◆ Stored records
Start of Block

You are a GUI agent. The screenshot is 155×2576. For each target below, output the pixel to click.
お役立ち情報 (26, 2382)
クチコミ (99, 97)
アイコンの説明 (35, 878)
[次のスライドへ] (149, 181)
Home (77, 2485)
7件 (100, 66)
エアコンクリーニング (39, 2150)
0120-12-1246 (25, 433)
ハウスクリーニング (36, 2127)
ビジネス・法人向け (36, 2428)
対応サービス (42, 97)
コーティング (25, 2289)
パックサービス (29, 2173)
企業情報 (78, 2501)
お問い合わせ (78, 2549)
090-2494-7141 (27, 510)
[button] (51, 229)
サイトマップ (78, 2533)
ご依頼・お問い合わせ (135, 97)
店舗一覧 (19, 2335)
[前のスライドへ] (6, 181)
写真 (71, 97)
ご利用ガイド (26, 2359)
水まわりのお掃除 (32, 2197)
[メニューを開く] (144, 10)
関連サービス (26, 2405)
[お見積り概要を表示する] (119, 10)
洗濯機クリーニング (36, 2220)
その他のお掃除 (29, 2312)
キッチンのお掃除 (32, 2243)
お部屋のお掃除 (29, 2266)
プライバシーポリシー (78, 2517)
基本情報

End of Block

◆ TASK STATEMENT
Retype word for word the line above with "企業情報 (78, 2501)" and all lines after it, nothing else.

◆ WRITTEN RESPONSE
企業情報 (78, 2501)
お問い合わせ (78, 2549)
090-2494-7141 (27, 510)
[button] (51, 229)
サイトマップ (78, 2533)
ご依頼・お問い合わせ (135, 97)
店舗一覧 (19, 2335)
[前のスライドへ] (6, 181)
写真 (71, 97)
ご利用ガイド (26, 2359)
水まわりのお掃除 (32, 2197)
[メニューを開く] (144, 10)
関連サービス (26, 2405)
[お見積り概要を表示する] (119, 10)
洗濯機クリーニング (36, 2220)
その他のお掃除 (29, 2312)
キッチンのお掃除 (32, 2243)
お部屋のお掃除 (29, 2266)
プライバシーポリシー (78, 2517)
基本情報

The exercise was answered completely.